The problem of blackbody radiation lacked a theory that could correctly reproduce the intensity and color of light emitted at different temperatures. Planck applied statistical mechanics and boldly assumed that a harmonic oscillator can possess only energies that are integer multiples of hν, where h is a constant and ν the frequency. With this assumption he derived the radiation spectrum now called "Planck’s law," matching experimental data perfectly. The idea that energy is discrete rather than continuous shocked the classical physics community of the day. Later, Einstein’s light-quantum hypothesis and Bohr’s atomic model embraced Planck’s quantum concept and developed it further. The notion of quanta underlies modern technologies such as semiconductor lasers and MRI scanners, dramatically influencing society. Planck’s 1900 paper therefore marks a decisive turning point in the history of physics.

The “ultraviolet catastrophe” of blackbody radiation stemmed from the Rayleigh–Jeans formula predicting infinite energy at high frequency. Planck quantized the harmonic oscillator energy levels as E_n = n hν and introduced the partition function Z = Σ exp(−E_n/kT) to compute the mean energy ⟨E⟩. He obtained ⟨E⟩ = hν/[exp(hν/kT) − 1] and used it to derive the spectral energy density I(ν,T) = (2hν^3/c^2)/[exp(hν/kT) − 1]. This expression smoothly coincides with the Rayleigh–Jeans limit at low frequency and Wien’s law at high frequency, matching experimental data. The constant h ≈ 6.626×10^−34 J·s became a cornerstone of quantum theory, appearing in de Broglie relations and the Heisenberg uncertainty principle. Quantization proved crucial for explaining atomic line spectra and the temperature dependence of solid heat capacities, among many puzzling phenomena. While Planck initially regarded quanta as a mere mathematical device, Einstein embraced the physical reality of photons, launching full-fledged quantum physics. Today quantum electronics, quantum information science, and even modern metrology—such as the redefinition of the kilogram fixing h—are rooted in Planck’s constant. The award has been called “the opening of the door to modern physics,” fundamentally reshaping our understanding of energy, information, and matter through quantum theory. Hence Planck’s work provides theoretical foundations that extend beyond physics to chemistry, biology, and engineering.

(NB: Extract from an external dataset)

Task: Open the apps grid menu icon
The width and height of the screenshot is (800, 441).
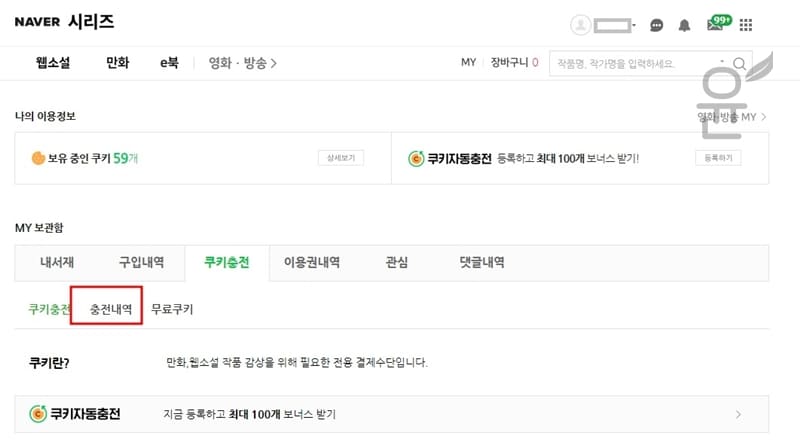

Planck analyzed an ensemble of one-dimensional harmonic oscillators modelling blackbody modes and recalculated their statistical behavior within Boltzmann’s framework. By discretizing energies as E_n = n hν instead of using a continuum, he removed the ultraviolet divergence and derived I(ν,T) that agrees with experiment. The constant h emerged as a quantum of action later embedded in de Broglie and Schrödinger formulations of wave–particle duality. Planck initially envisioned quantum cells in classical phase space, adopting a compromise rather than a fully non-classical stance. With Einstein’s photon hypothesis and the Bohr–Sommerfeld quantization rule, h appeared in the integral ∮ p dq = n h, revealing the universality of the quantization condition. Planck’s law still serves as a baseline model in modern quantum field contexts, from the Casimir effect and the CMB spectrum to optical cavity quantum noise. Photon statistics derived from the blackbody distribution underpin Bose–Einstein condensation and laser coherence theory, while h features in renormalization-group scale parameters. In recent SI redefinitions using the Kibble balance and Josephson–quantum Hall interlinking, h has been fixed at 6.62607015×10^−34 J·s, embedding quantum standards into metrology. Thus, the 1918 Nobel Prize marks the birthplace of quantum field theory, seeding diverse research topics such as non-commutative operator algebras, field quantization, and informational entropy.